Note taking by lawyers, something we, particularly laymen, never really think about, is probably now part of our country’s partisan divide, having come to the forefront thanks to President Trump.  For Trump supporters, a former attorney for the presidency (and, we should be reminded, not the president himself) who took notes while sitting in the Oval Office with the president was, in the president’s phrase, a “bastard” out to get him. For “Never-Trumpers,” such a lawyer—in the person of White House Counsel Donald McGahn—was a dutiful safety net in place to ensure that the president didn’t take a suicidal fall of “obstruction” in directing McGahn, as McGahn recalls it, to outright fire Special Counsel Robert Mueller. Firing Mueller being a bridge too far for McGahn.
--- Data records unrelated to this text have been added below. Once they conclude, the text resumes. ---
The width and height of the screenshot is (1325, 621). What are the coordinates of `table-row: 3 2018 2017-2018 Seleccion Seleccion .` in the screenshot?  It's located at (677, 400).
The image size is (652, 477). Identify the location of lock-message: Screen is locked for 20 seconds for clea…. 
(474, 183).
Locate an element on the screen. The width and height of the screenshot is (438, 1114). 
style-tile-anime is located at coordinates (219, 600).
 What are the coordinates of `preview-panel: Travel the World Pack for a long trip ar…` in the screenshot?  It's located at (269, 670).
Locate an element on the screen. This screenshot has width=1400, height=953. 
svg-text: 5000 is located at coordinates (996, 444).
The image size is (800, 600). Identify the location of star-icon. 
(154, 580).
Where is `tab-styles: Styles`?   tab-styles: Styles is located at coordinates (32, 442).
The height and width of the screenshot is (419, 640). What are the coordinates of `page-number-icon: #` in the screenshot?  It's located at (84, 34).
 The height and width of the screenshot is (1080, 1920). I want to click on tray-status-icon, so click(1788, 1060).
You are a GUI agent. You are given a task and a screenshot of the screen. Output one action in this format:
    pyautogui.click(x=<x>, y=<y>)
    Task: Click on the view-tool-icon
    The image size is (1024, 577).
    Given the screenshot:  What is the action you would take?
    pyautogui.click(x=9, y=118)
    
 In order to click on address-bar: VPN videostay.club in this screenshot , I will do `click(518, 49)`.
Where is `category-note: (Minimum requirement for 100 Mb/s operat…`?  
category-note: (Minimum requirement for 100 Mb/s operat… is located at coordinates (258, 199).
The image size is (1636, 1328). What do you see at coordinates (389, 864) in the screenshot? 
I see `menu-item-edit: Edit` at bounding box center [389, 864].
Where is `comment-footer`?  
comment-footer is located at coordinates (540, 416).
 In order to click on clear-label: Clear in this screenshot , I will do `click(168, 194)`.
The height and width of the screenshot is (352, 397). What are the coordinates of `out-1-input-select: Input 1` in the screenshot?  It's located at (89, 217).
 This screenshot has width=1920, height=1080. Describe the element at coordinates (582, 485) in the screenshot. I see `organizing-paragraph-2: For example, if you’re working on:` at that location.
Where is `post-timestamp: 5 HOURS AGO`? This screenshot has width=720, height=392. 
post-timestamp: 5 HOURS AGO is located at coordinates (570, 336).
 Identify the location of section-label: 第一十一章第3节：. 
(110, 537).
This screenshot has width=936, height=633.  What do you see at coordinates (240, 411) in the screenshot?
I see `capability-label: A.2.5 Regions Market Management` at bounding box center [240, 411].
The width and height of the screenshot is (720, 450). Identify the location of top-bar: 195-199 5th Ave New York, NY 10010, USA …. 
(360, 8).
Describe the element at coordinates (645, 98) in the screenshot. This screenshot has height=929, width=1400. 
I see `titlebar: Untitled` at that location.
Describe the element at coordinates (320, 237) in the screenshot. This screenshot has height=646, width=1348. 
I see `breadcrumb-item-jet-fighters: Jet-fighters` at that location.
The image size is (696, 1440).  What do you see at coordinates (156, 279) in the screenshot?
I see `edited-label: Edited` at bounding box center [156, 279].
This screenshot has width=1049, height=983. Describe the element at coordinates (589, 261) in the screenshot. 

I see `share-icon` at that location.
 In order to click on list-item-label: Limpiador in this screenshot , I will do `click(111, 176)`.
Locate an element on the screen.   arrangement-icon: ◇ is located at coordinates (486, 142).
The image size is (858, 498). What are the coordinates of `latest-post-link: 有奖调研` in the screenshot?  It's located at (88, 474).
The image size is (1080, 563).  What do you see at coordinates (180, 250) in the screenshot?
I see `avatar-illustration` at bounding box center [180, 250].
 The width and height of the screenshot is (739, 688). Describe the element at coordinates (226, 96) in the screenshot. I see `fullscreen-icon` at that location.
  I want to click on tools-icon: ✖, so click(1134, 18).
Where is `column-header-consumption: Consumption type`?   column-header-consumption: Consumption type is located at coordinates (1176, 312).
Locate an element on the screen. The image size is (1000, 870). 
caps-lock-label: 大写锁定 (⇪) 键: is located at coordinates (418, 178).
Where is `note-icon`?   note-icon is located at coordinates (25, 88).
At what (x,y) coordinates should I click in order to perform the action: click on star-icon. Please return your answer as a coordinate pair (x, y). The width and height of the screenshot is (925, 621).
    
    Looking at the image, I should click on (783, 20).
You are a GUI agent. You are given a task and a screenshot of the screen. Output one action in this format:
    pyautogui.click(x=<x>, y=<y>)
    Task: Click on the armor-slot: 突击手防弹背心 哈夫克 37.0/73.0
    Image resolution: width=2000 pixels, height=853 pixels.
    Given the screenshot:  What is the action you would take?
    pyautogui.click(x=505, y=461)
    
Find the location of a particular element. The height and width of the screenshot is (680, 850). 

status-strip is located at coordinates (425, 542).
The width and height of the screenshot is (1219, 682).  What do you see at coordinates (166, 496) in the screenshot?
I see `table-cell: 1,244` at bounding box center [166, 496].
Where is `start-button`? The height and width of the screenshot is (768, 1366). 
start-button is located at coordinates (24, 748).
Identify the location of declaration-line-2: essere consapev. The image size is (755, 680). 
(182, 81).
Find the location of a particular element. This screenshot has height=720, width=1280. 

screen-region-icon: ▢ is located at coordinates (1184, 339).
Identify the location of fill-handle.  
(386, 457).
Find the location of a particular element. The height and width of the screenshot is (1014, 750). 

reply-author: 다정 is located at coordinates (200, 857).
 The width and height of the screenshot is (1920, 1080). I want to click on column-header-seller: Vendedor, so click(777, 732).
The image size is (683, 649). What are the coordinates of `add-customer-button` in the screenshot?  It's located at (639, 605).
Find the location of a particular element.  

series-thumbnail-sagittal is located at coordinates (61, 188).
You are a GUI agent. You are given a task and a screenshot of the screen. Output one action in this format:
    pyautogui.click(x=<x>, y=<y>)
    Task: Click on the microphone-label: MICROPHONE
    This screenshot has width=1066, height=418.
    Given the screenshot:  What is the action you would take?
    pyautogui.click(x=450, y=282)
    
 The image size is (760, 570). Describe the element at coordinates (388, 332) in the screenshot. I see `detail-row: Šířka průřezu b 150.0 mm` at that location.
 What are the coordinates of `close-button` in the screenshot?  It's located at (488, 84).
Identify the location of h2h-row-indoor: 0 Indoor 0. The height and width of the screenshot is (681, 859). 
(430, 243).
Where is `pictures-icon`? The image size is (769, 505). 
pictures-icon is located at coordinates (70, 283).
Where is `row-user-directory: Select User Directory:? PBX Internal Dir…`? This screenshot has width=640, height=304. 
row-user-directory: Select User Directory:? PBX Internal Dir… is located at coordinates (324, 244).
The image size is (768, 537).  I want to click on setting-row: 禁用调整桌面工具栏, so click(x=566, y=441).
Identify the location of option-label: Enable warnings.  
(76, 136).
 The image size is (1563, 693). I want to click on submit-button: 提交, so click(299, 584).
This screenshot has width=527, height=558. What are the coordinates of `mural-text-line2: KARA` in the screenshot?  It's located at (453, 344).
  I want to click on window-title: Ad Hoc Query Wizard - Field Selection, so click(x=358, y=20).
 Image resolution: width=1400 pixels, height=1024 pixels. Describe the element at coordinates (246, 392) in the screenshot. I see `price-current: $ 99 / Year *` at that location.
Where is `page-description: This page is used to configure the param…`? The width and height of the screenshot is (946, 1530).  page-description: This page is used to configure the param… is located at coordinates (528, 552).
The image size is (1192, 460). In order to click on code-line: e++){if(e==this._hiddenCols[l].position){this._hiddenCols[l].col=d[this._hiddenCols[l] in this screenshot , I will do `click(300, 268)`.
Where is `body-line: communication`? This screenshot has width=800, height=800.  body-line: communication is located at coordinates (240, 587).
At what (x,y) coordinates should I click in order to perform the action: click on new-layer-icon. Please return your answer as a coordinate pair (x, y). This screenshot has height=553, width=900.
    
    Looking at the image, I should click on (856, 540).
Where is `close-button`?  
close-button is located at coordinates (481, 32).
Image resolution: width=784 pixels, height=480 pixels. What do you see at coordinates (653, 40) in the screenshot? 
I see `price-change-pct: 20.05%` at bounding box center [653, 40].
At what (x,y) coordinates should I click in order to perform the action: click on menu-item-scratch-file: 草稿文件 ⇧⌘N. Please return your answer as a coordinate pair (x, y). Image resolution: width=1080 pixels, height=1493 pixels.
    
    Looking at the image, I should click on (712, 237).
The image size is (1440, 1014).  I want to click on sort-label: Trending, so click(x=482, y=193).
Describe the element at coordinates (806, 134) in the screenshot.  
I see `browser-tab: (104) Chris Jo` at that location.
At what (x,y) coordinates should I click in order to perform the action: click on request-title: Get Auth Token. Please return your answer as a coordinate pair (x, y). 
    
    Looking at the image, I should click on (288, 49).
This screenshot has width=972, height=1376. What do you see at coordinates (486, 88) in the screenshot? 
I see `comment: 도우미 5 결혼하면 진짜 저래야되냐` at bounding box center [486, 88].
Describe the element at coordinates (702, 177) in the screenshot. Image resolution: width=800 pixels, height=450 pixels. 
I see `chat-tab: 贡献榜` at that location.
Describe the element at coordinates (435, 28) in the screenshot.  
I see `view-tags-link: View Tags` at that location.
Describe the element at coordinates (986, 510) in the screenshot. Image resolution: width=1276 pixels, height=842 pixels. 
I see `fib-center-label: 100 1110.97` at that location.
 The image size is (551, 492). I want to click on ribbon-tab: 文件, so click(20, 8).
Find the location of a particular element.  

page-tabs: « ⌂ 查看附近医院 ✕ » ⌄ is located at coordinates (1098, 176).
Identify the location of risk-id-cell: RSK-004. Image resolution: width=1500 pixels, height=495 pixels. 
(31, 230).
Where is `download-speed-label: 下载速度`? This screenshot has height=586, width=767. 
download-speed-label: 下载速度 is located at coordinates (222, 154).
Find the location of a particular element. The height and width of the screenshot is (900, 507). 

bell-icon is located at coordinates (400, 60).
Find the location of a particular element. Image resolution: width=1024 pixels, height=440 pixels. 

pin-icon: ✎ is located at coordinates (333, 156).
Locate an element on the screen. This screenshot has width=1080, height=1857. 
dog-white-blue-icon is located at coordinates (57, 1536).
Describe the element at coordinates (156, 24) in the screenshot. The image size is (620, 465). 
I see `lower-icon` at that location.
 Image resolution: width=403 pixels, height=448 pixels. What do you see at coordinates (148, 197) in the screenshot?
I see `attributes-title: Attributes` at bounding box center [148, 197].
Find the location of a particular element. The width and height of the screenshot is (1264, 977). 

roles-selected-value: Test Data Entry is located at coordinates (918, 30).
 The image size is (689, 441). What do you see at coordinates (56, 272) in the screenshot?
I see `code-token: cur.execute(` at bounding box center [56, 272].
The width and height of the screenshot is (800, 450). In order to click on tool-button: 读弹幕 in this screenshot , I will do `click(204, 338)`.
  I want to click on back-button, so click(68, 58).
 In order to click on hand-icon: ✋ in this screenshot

The president, of course, never keeps his thoughts to himself.  So watching McGahn “create a record” (as Mueller describes it), which McGahn told Trump was “a good thing” and what “real lawyers” do, Trump couldn’t resist calling McGahn out to his face. After all, he obviously saw McGahn as engaged in “self-protection,” should McGahn be called upon by some investigator (as was later the case with Mueller) to defend his own conduct. Unsurprisingly, in response, Trump invoked his paradigm for what a good lawyer should be—Roy Cohn. “I’ve had a lot of great lawyers, like Roy Cohn. He did not take notes.” (Mueller Report, Vol. II, p. 117).